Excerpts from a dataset

------------------------------

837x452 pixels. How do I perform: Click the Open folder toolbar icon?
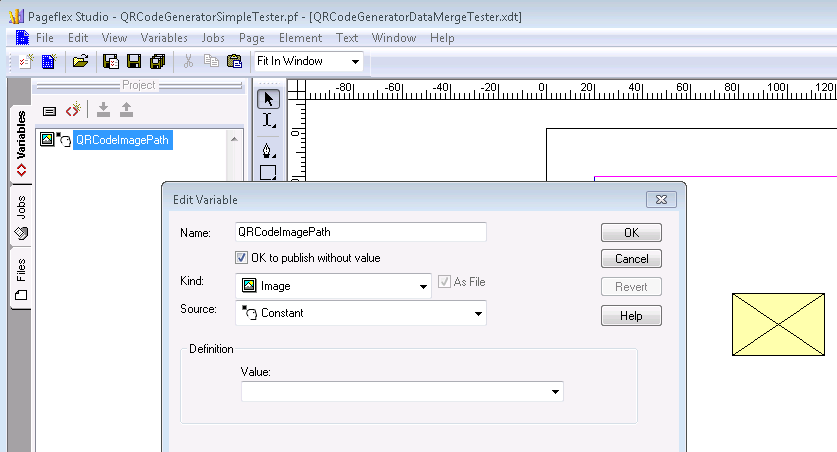click(81, 62)
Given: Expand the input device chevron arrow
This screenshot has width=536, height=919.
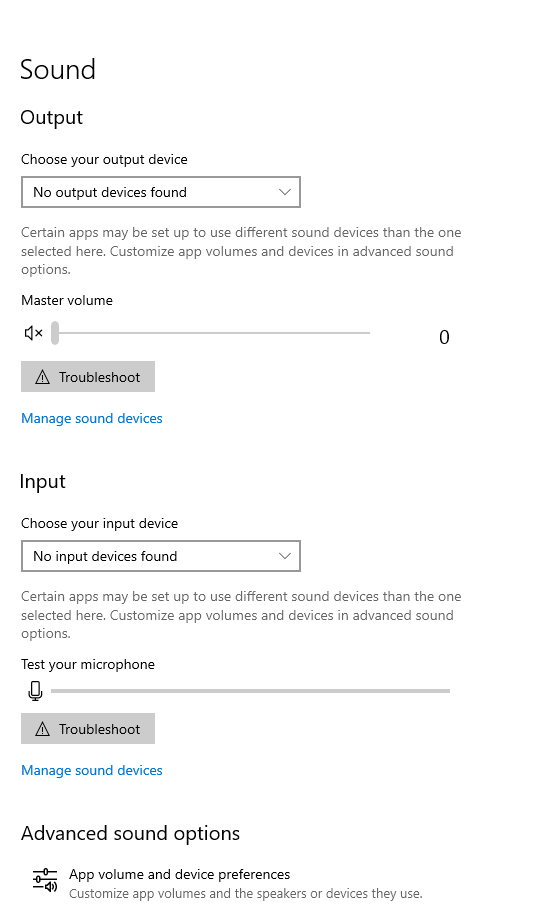Looking at the screenshot, I should coord(285,556).
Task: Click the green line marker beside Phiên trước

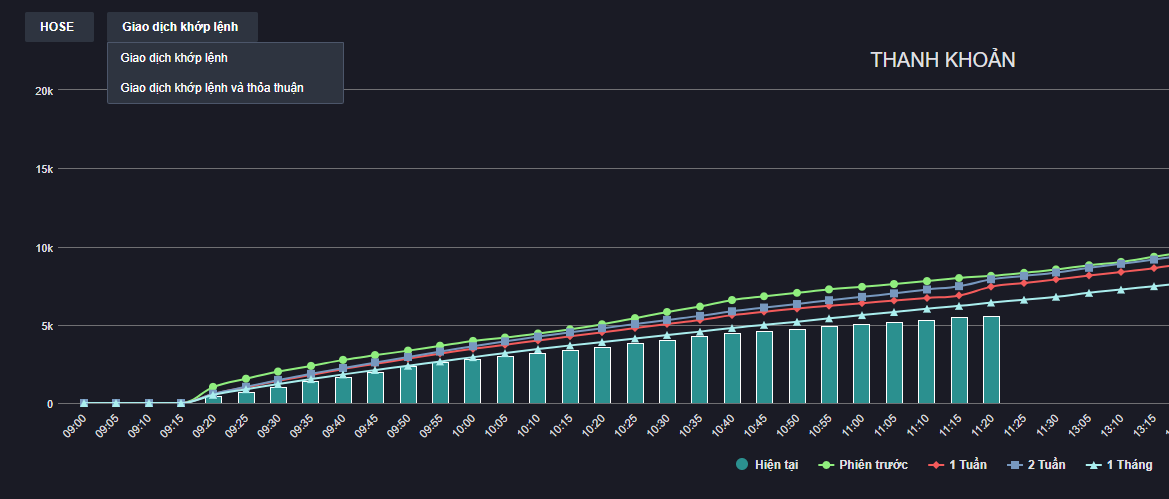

------------------------------

_PROBLEM STATEMENT:_ For each line above, output its wording exactly and leave out any picture.

_TASK RESPONSE:_
837x452 pixels. How do I perform: Click the Open folder toolbar icon?
click(81, 62)
Given: Expand the input device chevron arrow
This screenshot has width=536, height=919.
Looking at the screenshot, I should coord(285,556).
Task: Click the green line marker beside Phiên trước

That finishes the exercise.